A simple gesture with his glasses, or his arm extended toward his lost partner evokes thunder.
But always with the utmost lightness. He cannot say - as he did recently - that he is fed up with the theater. That is a lie. He is too detail-oriented to be, too respectful of the audience in his every word and even when he is silent, dreaming or during a short break.
The audience helps both enormously in this extraordinary performance.
For an hour and a half the hall is enveloped in religious silence. Viewers breathe to rhythm with the actors.
Every single spectator in the packed theater eventually stands up to show the actors their admiration. It is beautiful to witness an audience seduced and sharing in the same emotion. Almost as beautiful as these two legendary actors who give their best here.
i to.R. Gurney
with Gérard Depardieu and Anouk Aimée
directed by Benoît Lavigne
costumes Elisabeth Tavernier
lights Fabrice Kebour
music Michel Winogradoff
translation and adaptation Alexia Périmony
Les Visiteurs du Soir production
The author and adaptor are represented in French-speaking countries by the MCR agency, Marie-Cécile Renauld, Paris, in agreement with William Morris, New York.
performance in French with Italian subtitles to curated by Prescott Studio, Florence
only Italian date
Born to Buffalo, USA, Gurney, after graduating from St. Paul's School (Concord, New Hampshire), attended Williams College and the Yale School of Drama; he later taught humanities at MIT. After his first plays, Scenes from American Life, Children and The Middle Ages, he wrote his big hit, The Dining Room, which would allow him to devote himself exclusively to playwriting.
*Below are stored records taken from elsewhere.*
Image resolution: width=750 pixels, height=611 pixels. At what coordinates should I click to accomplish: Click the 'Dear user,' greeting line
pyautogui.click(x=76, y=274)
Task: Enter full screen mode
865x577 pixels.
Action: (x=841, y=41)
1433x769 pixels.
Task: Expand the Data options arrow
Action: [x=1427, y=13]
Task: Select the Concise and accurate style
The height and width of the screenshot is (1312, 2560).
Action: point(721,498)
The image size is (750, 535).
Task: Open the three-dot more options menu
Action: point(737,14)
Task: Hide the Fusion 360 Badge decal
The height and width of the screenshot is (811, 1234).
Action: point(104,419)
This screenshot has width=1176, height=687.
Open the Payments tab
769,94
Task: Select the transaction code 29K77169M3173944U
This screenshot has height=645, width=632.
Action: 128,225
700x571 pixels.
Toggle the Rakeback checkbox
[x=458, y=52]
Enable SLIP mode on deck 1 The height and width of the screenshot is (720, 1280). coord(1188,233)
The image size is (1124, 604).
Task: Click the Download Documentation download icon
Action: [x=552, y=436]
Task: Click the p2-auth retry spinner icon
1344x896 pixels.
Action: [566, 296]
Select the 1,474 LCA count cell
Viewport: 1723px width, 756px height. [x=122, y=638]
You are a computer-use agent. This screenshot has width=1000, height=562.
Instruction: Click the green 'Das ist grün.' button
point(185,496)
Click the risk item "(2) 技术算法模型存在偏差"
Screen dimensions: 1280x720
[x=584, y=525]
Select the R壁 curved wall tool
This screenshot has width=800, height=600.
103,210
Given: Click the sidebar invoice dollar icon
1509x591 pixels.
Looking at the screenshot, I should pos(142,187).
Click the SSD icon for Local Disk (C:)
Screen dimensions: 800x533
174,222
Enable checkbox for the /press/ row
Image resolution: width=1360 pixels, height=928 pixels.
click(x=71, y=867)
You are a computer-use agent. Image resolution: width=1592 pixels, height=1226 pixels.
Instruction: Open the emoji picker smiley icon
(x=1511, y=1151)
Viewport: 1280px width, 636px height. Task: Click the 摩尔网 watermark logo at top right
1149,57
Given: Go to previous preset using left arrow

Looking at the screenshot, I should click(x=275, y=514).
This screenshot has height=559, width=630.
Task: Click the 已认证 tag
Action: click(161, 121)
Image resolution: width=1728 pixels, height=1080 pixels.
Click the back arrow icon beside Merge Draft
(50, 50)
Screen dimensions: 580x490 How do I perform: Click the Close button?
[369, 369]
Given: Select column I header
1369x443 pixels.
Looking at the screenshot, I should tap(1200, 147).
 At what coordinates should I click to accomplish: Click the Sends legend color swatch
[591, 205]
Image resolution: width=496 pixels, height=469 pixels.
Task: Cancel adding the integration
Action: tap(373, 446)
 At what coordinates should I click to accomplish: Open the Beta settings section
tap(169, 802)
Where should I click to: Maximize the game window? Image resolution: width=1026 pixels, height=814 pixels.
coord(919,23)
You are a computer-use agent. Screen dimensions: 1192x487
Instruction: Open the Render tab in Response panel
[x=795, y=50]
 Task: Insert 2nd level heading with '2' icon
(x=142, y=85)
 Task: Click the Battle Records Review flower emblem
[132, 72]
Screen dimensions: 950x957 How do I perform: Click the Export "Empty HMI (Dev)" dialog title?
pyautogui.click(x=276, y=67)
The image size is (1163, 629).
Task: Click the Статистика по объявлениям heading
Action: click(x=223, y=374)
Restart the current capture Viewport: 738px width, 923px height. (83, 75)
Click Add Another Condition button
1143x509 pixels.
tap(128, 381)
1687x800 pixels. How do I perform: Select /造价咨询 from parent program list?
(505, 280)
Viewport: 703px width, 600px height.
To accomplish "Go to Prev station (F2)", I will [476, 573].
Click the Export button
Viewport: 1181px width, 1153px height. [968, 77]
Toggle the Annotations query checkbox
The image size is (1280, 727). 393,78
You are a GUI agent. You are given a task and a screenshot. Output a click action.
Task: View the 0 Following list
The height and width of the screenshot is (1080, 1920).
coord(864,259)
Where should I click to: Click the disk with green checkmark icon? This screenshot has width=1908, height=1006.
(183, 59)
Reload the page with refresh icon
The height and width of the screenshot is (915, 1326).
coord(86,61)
Most of his many works revolve around the lives of American WASPs. He also wrote the first musical produced by the Yale School of Drama, Love in Buffalo.
His opera most recent is The Grand Manner, which recounts his real-life meeting with the well-known actress Katharine Cornell during a production of Shakespeare's Antony and Cleopatra. The Grand Manner was staged by Lincoln Center in the summer of 2010, and to Buffalo by Kavinoky Theatre.
Gurney's novels include: The Snow Ball, The Gospel According to Joe, Entertaining Strangers.
The author has also appeared in some of his plays, including _The Dining Room _and especially Love Letters.
He has been a member of the American Academy of Arts and Letters since 2006.
Gérard Depardieu began his career with the small touring theater "Cafe de la Gare," along with to Patrick Dewaere and to Miou-Miou. After playing a few minor roles for film, he made his name with Bertrand Blier's _I santissimi (_1974). This film inaugurated a new genre of hero within French cinema, and the actor's popularity grew enormously. He later diversifies his image for the big screen and becomes the best-known French actor of the 1980s and 1990s. He won the César twice as best actor for The Last Metro (1980) and _Cyrano de Bergerac _(1990), which also earned him an Oscar nomination and numerous prizes from part of international festivals. In 1996 he was awarded France's most prestigious honorary title: Chevalier de la Legion d'Honneur.
She is the daughter of actress Geneviève Sorya. In 1948 she played the part of Juliet in The Lovers of Verona (1949). Subsequently, to straddling the 1950s and 1960s, she made several films, including _The Loves of Montparnasse _in 1958 and La dolce vita in 1960, but she achieved great success only with Jacques Demy's Lola (1961) and Claude Lelouch's _A Man, A Woman _(1966). The latter opened the doors to great American cinema for her, however, the actress decided not to take this opportunity, continuing to to work in smaller European and American productions.